**Selected text**:
Start of Block

6.       The primary time-limit begins with the effective date of termination.  The parties are agreed that the claimant did not present the claim within that primary time-limit.  They are agreed that she presented it a few days after that time-limit
had expired.

 

7.       Accordingly, the central issue in this case was whether or not I was satisfied that it was not reasonably practicable for the complaint to be presented within the primary time-limit.  I was not so satisfied, against the following background and for the following reasons.

 

 

The facts, the law and my conclusions

 

8.       The claimant gave oral testimony on her own behalf.  I also had available a bundle of documents.  I also saw a letter from the claimant’s local GP group surgery.

 

9.       I am satisfied that, throughout the primary time-limit period, the claimant was suffering from a stress-related illness, for which she was taking medication.

 

10.     The general thrust of the letter from the surgery (which was signed by Dr C Mullan  is that, in Dr Mullan’s view, the claimant’s delay in presenting these proceedings was “due to her stress levels”.  However, I note that Dr Mullan did not himself treat, or meet, or attend, the claimant at any time during the primary time-limit.

 

11.     Instead, she was frequently seen by another GP in the surgery, a Dr Robinson.  On many occasions, during the primary time-limit, he urged her to see a solicitor about her claim so he must have felt that she was fit to consult a solicitor during that period.

 

12.     Furthermore, on several occasions during the primary time-limit, the claimant saw, and gave instructions to, a CAB advisor, who also urged her to contact a solicitor.  However, she did not do so.

 

13.     On the basis of the claimant’s oral testimony, I am satisfied that her omission to consult a solicitor, at any time during the primary time-limit, was substantially affected by her embarrassment about the whole situation (as distinct from any effects of her illness).

 

14.     The claimant failed to present her claim within the primary time-limit because she was unaware of the fact that that the time-limit expired three months after the effective date of termination.  She would have known that if she had promptly consulted a solicitor.

 

15.     Ignorance of the time-limits does not have the effect of making the presentation of a claim not reasonably practicable, unless that ignorance was ignorance on reasonable grounds.

End of Block

[Dataset entries]
Start of Block

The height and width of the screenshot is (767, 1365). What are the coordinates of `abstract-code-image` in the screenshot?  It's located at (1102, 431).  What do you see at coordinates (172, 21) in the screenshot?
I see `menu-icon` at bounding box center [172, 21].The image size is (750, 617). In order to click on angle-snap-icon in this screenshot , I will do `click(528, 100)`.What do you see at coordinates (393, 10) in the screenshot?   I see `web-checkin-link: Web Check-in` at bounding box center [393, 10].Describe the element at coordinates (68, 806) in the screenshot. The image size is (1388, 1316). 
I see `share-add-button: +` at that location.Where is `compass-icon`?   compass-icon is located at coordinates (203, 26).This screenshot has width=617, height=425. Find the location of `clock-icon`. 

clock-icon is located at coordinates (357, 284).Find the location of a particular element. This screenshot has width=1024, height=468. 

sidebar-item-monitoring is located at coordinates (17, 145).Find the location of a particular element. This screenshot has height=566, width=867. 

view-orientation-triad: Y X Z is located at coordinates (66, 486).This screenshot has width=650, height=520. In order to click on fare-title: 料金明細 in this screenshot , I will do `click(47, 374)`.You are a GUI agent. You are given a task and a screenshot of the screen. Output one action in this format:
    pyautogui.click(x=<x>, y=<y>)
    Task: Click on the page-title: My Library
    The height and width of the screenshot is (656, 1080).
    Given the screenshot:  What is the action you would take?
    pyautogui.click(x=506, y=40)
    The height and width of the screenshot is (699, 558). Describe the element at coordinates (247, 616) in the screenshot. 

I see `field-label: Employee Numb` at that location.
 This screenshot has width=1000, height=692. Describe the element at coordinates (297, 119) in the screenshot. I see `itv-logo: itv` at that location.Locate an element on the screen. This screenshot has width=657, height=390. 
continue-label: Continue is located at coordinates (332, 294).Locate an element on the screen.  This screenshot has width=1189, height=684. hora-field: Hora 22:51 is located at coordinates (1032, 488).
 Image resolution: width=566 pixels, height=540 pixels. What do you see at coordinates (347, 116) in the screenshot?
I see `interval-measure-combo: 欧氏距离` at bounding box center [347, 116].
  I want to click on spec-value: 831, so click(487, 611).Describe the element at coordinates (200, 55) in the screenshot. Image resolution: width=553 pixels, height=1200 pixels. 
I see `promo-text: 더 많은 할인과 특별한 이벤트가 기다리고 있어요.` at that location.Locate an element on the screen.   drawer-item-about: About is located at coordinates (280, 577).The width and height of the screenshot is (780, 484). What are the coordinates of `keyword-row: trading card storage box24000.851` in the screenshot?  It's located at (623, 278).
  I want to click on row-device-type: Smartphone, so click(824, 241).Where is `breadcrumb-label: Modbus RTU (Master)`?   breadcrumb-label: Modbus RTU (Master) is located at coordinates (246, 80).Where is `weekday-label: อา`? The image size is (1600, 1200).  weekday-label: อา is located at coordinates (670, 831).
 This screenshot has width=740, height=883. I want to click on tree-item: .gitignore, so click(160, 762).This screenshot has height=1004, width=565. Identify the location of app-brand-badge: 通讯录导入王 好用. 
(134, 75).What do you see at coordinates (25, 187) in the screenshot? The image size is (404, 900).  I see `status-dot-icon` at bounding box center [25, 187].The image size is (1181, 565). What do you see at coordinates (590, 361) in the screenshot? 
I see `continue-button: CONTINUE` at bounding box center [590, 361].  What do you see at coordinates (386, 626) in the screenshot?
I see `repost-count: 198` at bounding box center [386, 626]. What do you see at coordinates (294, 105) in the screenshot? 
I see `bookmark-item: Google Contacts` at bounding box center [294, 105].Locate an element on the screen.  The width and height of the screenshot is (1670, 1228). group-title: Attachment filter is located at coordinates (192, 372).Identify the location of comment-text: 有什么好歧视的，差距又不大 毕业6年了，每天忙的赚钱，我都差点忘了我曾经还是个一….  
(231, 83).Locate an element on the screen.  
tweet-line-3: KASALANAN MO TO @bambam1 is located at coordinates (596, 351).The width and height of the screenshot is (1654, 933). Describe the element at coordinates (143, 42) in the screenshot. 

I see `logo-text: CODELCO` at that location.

End of Block

**Task list**:
1. In the tribunal decision, reproduce the passage between "12.     Furthermore, on" and "did not do so.", inclusive, substituting "Citizens Advice adviser" for "CAB advisor".
2. In the tribunal decision, what did Dr Robinson repeatedly urge the claimant to do during the primary time-limit?
3. Continue the tribunal decision from the point where it stops.

**Answers in order**:
1.
12.     Furthermore, on several occasions during the primary time-limit, the claimant saw, and gave instructions to, a Citizens Advice adviser, who also urged her to contact a solicitor.  However, she did not do so.

2. To see a solicitor about her claim.

3.
16.     In my view, it was reasonably feasible for the claimant to have sought and obtained the advice of a solicitor at some time prior to the expiry of the primary time-limit.  Accordingly, although she did not know the length of the relevant primary limitation period until after it had expired, her ignorance on that matter did not constitute ignorance on reasonable grounds.  The feasibility of seeking prompt legal advice is fatal to the claimant’s arguments in respect of the time-limit issue, although Mr Kennedy clearly and concisely made all the arguments, in favour of an extension of the time-limit, which were open to the claimant.

 

17.     I have arrived at my determination in this case with regret.  The position of the respondent is that the claimant was sacked for serious misconduct.  The position of the claimant is that she was not guilty of any serious misconduct.  Because of the outcome of these proceedings, the claimant and the respondent will not be able to resolve that dispute in the course of industrial tribunal proceedings.  The respondent’s ability to defend these proceedings would not have been adversely affected in any significant respect by the circumstance that the claimant commenced these proceedings some few days after the expiry of the primary
time-limit.  However, the law in relation to this matter is quite clear.  In the circumstances of this case, I have no power to extend the primary time-limit; I have no such power, because I am not satisfied that it was not reasonably practicable for the claimant to present her claim prior to the end of the primary time-limit.

 

 

 

 

 

Chairman:

 

Date and place of hearing:  30 September 2010, Belfast.